Sorti en 2008
Editions Zulma Poche ( 2016 )
Contemporain
965 pages
Lecture dans le cadre de la licence
4ème de couverture
Eléazard von Wogau, héros inquiet de cette incroyable forêt d'histoires, est correspondant de presse au fin fond du Nordeste brésilien.
On lui adresse un jour un fascinant manuscrit, biographie inédite d'un célèbre jésuite de l'époque baroque. Commence alors une enquête à travers les savoirs et les fables qui n'est pas sans incidences sur sa vie privée. Comme si l'extraordinaire plongée dans l'univers d'Athanase Kircher se répercutait à travers les aventures croisées d'autres personnages, tels Elaine, archéologue en mission improbable dans la jungle du Mato Grosso, Moéma, étudiante à la dérive, ou bien Nelson, jeune gamin infirme des favelas de Pirambû qui hume le plomb fondu de la vengeance.
Nous sommes au Brésil, dans le pays des démesures. Nous sommes aussi dans la terra incognita d'un roman monstre, dont chaque partie s'ouvre sur un chapitre de la biographie de Kircher, " le maître des cent arts ", ancêtre de l'égyptologie et de la volcanologie, inventeur du microscope ou de la lanterne magique. On songe au réalisme magique des Borges et Cortazar, à Italo Calvino ou Umberto Eco, ou encore à Potocki et son Manuscrit trouvé à Saragosse, sans jamais épuiser la réjouissante singularité de ce roman palimpseste qui joue à merveille des mises en abyme et des vertiges spéculaires.Résumé Livraddict
Là où les tigres sont chez eux peut être qualifié de pavé, de beau pavé je dirais même. Près de 900 pages très enrichissantes qui nous proposent des réflexions et nous font prendre conscience de la réalité qui nous entoure, des personnages haut en couleur et une fin qui me laisse perplexe malgré le recul pris pour écrire cette chronique. Ce livre réserve son lot de surprise.

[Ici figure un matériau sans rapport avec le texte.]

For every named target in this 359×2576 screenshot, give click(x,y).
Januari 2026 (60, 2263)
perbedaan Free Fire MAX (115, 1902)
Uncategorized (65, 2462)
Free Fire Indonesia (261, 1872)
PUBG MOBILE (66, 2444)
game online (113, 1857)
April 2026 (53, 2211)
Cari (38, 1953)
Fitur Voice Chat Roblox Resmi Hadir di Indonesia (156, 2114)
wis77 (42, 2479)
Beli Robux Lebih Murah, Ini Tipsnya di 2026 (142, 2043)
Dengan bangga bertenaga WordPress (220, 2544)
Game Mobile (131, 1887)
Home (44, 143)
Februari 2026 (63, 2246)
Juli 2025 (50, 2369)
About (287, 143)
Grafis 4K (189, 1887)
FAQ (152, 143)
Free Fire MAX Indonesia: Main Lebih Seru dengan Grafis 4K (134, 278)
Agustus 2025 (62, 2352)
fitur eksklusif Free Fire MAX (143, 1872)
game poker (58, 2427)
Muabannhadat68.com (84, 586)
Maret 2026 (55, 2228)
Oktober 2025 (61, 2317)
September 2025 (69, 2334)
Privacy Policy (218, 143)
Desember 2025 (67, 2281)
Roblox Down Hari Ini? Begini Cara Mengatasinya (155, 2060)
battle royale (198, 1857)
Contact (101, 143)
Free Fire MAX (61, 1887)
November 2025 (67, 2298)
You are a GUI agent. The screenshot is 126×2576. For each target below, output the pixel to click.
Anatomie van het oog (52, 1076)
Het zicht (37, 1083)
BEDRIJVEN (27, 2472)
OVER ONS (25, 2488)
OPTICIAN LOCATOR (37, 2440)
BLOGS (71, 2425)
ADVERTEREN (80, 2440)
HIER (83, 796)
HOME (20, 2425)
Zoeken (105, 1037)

← Représentation d'Athanase Kircher
Kircher est loin d'être le seul personnage de ce récit, sinon quoi je pense que ma lecture aurait été un peu ennuyeuse. J'ai donc pris plaisir à suivre le parcours des autres personnages, à notre époque, chacun évoluant dans un lieu différent. Tous les changements de personnages et de lieux sont indiqués, le lecteur angoissé n'a pas à s'inquiéter : il ne peut se perdre. Les liens qui unissaient les multiples protagonistes n'étaient pas toujours identifiables de prime abord, ce fut donc une sorte de jeu que de mettre le doigt dessus, puzzle géant dans lequel les pièces ne coïncidaient pas forcément avec l'estampe à reproduire.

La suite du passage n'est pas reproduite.